Takeaway from the first edition
ICSs have evolved over the past few decades from standalone islands of automation to entire networks of automation devices, computer and server systems, and the media connecting them. Nowadays, IT and OT equipment is used in an intertwined fashion to perform a specific business goal such as building a product, supplying a service, or maintaining an environmental variable such as temperature, humidity, or stability. An ICS has become the backbone of almost every industry and will cause severe consequences to the uptime, productivity, and profitability of a company when it becomes unavailable, as well as possibly causing environmental and physical damage and even resulting in bodily harm or death if tampered with.
This extreme dependency on an ICS's reliable functioning, coupled with the added exposure to cybersecurity threats resulting from IT and OT convergence, makes safeguarding a proper cybersecurity posture of every ICS owner a matter of due diligence.
The combination of the tremendously high impact of compromise to an ICS and the ability to achieve this remotely using standard IT malware has caused ICS cyber attacks to proliferate over the past two decades. We are all aware of high-impact cyber attacks on critical infrastructure carried out (allegedly) by nation-state actors—nuclear facilities, power grids, oil industry.

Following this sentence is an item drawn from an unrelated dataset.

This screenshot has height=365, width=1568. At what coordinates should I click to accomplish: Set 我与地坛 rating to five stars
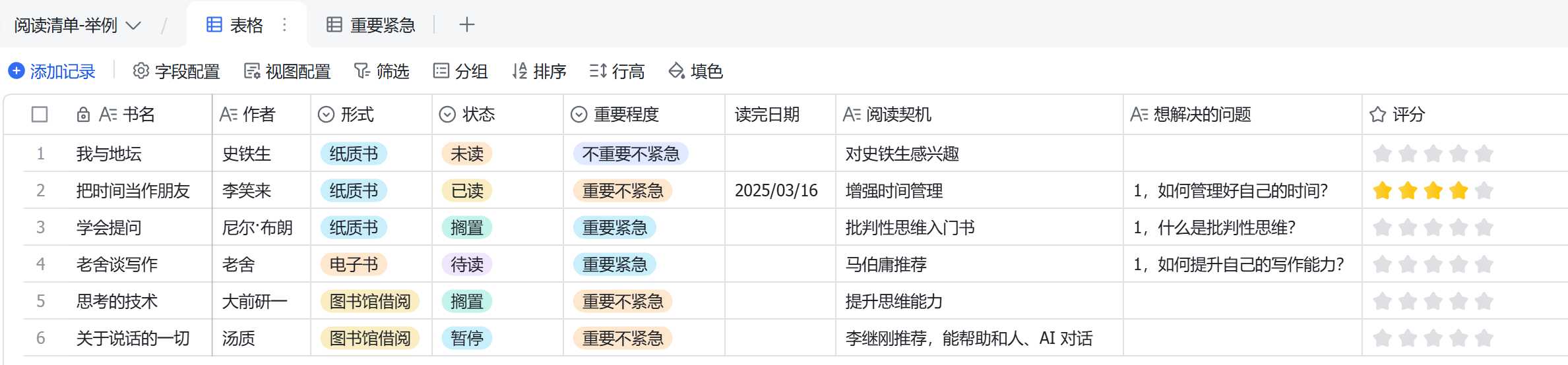[x=1484, y=154]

None of these are immune.
In the first edition of this book, we learned how an attacker will go about infiltrating, exploiting, and taking over an ICS environment. We learned the tools and techniques used for this process, as well as looking at the underlying issues and inherent weaknesses around how ICS equipment operates that allow these tools and attacks to successfully compromise an ICS environment. The first edition then went and showed the concepts, ideas, and fundamentals necessary to understand what it takes to secure an ICS environment, covering topics such as DiD, security program development, and risk management.
As a summary, we will look at the four main tasks or responsibilities that should be considered/covered to successfully establish a well-functioning and effective ICS cybersecurity program.
Know what you have
Having an up-to-date, complete, and accurate inventory of assets that comprise your ICS is arguably the most important step in a cybersecurity program. You cannot secure and protect what you don't know you have.
This task requires a well-planned and effective asset management program.
Know what is wrong with what you have
You then have to know what is wrong with the assets that you have. How else are you going to fix it?
This task requires you to define a comprehensive vulnerability management program.
Fix or defend what you know is wrong
Once you have identified what is wrong with the assets that you have, you must make a mitigation plan that is targeted and complete and that gives you the best return of investment while tackling the undoubtedly overwhelming amount of risk to deal with.
The task requires you to set up a complete and detailed risk management program.
Rinse and repeat indefinitely
To keep your ICS cybersecurity activities and management programs up to date and effective, you need to periodically review the processes, activities, and implemented solutions and controls for completeness, effectiveness, and relevance.
This task requires a recurring sequence of events to be defined, tying all cybersecurity programs and activities together in a never-ending loop of assess, respond, and monitor…
The remainder of this book will be dedicated to the technologies, techniques, concepts, activities, and responsibilities for monitoring the security of the ICS environment, or security monitoring for short.